That path is still important. It is just no longer the whole story.
Authoring Beyond The Toy Example
A more representative .dlm can mix directives, named adapters, and export
defaults in one place:
---
dlm_id: 01KTESTEXAMPLE000000000000
dlm_version: 1
base_model: qwen3-1.7b
system_prompt: |
You are a concise engineering assistant.
training:
adapter: lora
sequence_len: 4096
sources_policy: strict
sources:
- path: ./src
include: ["**/*.py", "**/*.md"]
exclude: ["tests/**", "**/__pycache__/**"]
adapters:
knowledge:
adapter: lora
lora_r: 8
tone:
adapter: lora
lora_r: 4
gate:
enabled: true
export:
default_quant: Q4_K_M
---
# Project notes
Shared prose trains all declared adapters by default.
::instruction#knowledge::
### Q
What does the cache layer do?
### A
It avoids re-tokenizing unchanged directive-sourced files.
::preference#tone::
### Prompt
Explain a failure mode.
### Chosen
Explain it directly, then give the fix.
### Rejected
Over-explain the background before naming the problem.
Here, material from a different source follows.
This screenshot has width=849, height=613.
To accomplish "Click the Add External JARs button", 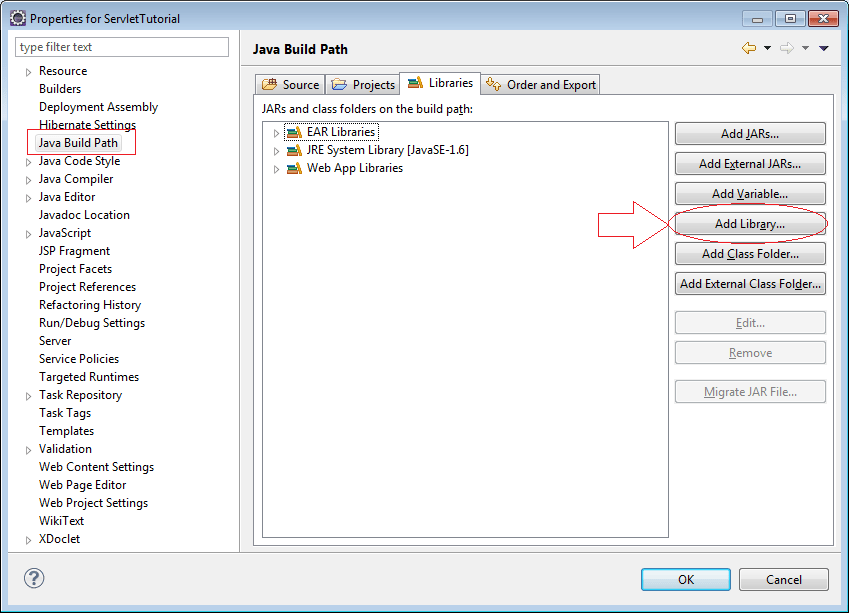I will 750,163.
Two important upgrades over the older README story:
training.sourcescan turn a repo or notes tree into synthetic training sections.training.adapters+training.gatelet one document route prompts across multiple adapters instead of pretending one flat adapter is the only mode.
If you need deeper subtree-specific curation, drop .dlm/training.yaml and
.dlm/ignore into nested directories and let the corpus carry its own rules.
Common Workflows
1. Hand-authored document
uv run dlm init tutor.dlm --base smollm2-135m
uv run dlm train tutor.dlm
uv run dlm prompt tutor.dlm "Explain decorators"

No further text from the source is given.